Crises e mudanças na democracia ateniense. A atuação de Terâmenes

Delfim Leão (U. Coimbra) e Breno Sebastiani (USP/CNPq)

O trabalho examina a atuação política do ateniense Terâmenes conforme narrada por Tucídides, Xenofonte, Lísias e na Constituição dos atenienses atribuída a Aristóteles. O exame almeja pôr em evidência os traços da personagem que fomentaram sua identificação como quintessência do vira-casaca, por um lado, ou do firme legalista, por outro, bem como as implicações dessa postura para a configuração da democracia ateniense no último quarto do século V a.C. e quais elementos ainda seria pertinente reter como subsídio para o debate contemporâneo sobre modos de aprimoramento da vivência democrática.

 

 

A filosofia grega como obstáculo político

Miguel Monteiro (U. Coimbra)

Sugere Peter Adamson que a verdadeira divisão de tradição intelectual significativa não é entre "Ocidente e Oriente" mas sim entre "as tradições intelectuais herdeiras do pensamento filosófico Grego, e as que não o são”. Na minha comunicação pegarei nesse conceito alargado de “filosofia de origem grega” e torcerei o conceito Hegeliano de "astúcia da Razão", vertendo-o em “astúcia da Filosofia”. Filosofia aqui será abordada aceitando a ideia de Leo Strauss (que a escavou dos diálogos platónicos) de que “filosofia política” é “philosophia prima”, e que deve ser entendido como “filosofia capaz de sobreviver na pólis”. A análise consistirá na pergunta: se há uma astúcia da Filosofia, ela serve a quem?
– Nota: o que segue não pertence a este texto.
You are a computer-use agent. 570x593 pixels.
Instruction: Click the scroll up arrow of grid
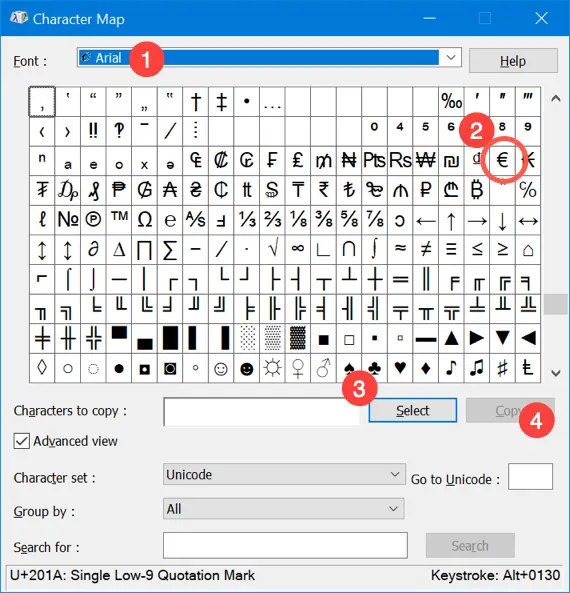tap(556, 99)
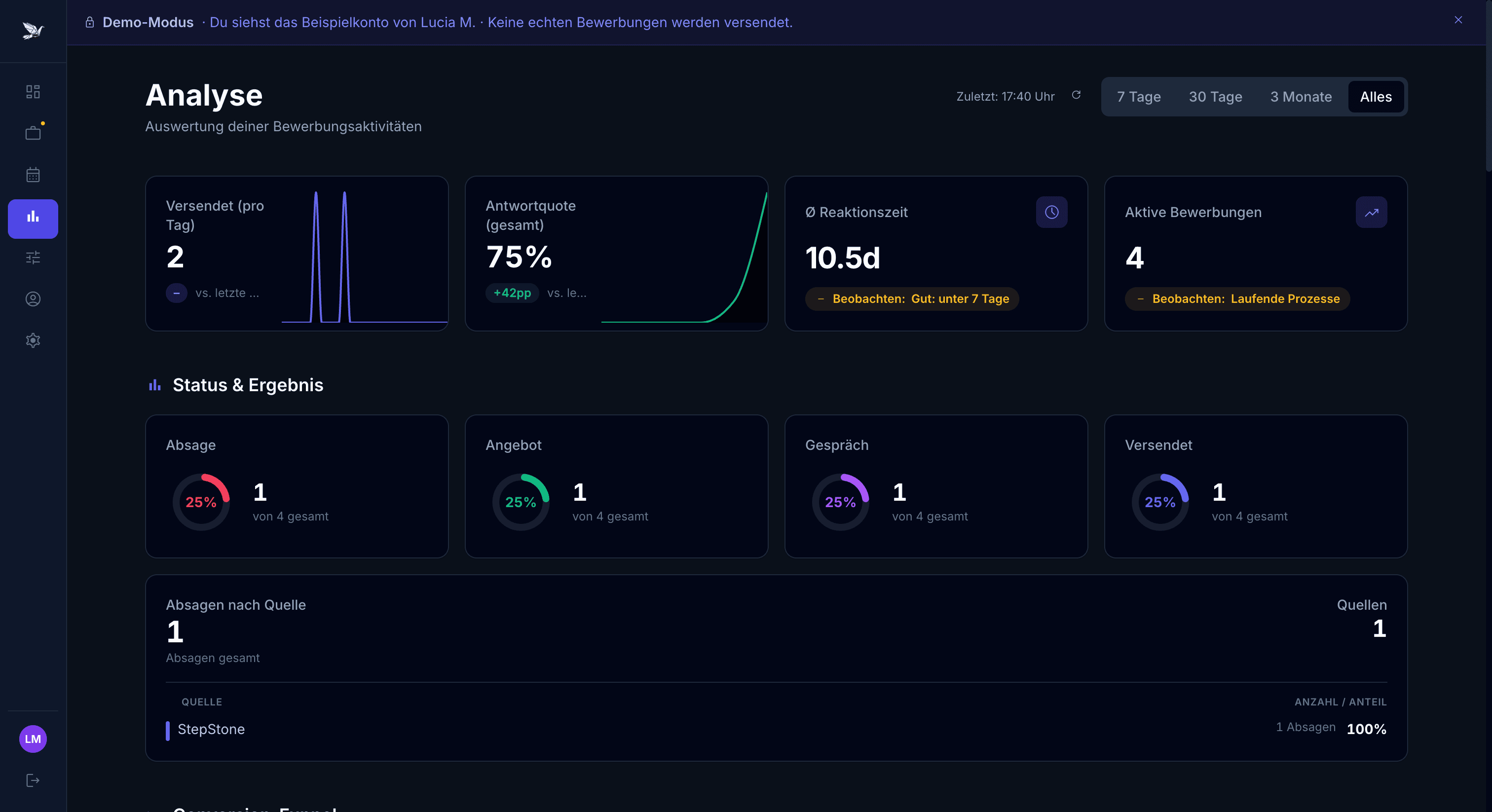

Servirá a alguém, para além da própria filosofia? E, se serve apenas a própria filosofia, então podemos dizer que há um interesse da comunidade política em preservar a filosofia enquanto modelo de pensamento, ou estamos a deixar que o próprio modelo de pensamento filosófico, trancado desde o século V, nos domine sem que dele tiremos benefícios próprios? Formulando o dilema de forma dramática: será que os Atenienses tinham razão em matar Sócrates? Correlacionado a isto, levantarei a pergunta: haverá modelos de pensamento que sejam mais propícios a um florescer ou à eudaimonia do corpo político do que a forma mentis filosófica? Se sim, quais? Se não, porquê? O que é que há de totalizante na filosofia “à la grecque” que nos impede sequer de formular alternativas ao seu funcionamento? Finalmente, e dando a esta reflexão um cunho que a permita inserir-se mais cabalmente no contexto de uma jornada de Estudos Clássicos, essa característica totalizante, a existir, é derivada de algo inerentemente grego que tenha surgido aquando do nascimento ou desenvolvimento da filosofia, e, se sim, como é que ela se associa com o restante milieu grego de onde a filosofia ela mesma nasce?

 

 

Stásis e a natureza humana em Xenofonte: Ciropedia como complemento das Helênicas

Emerson Cerdas (USP/FAPESP)

No episódio narrado por Tucídides sobre a cidade de Corcira (3.82), o historiador reflete a respeito da stásis e sua relação com a natureza humana: enquanto a natureza humana for a mesma, a státis ocorrerá onde e quando houver descontentamento social diante da situação política e econômica das cidades. Nesse sentido, o conceito de stásis não é apenas um agente de natureza política, mas também moral. O presente trabalho visa analisar esse conceito e as suas implicações nas obras de Xenofonte, as Helênicas e a Ciropedia, tomando-as como dois livros que se complementam na medida em que, enquanto as Helênicas desvelam, pela narrativa de eventos reais, os riscos e perigos surgidos pelas constantes rebeliões e divisão por facções políticas nas cidades gregas, a Ciropedia apresenta um método xenofonteano, ainda que idealizado, de como se pode conter as stásis a fim de se conquistar um mundo político harmônico que conduza e satisfaça a todos que compõem a cidade.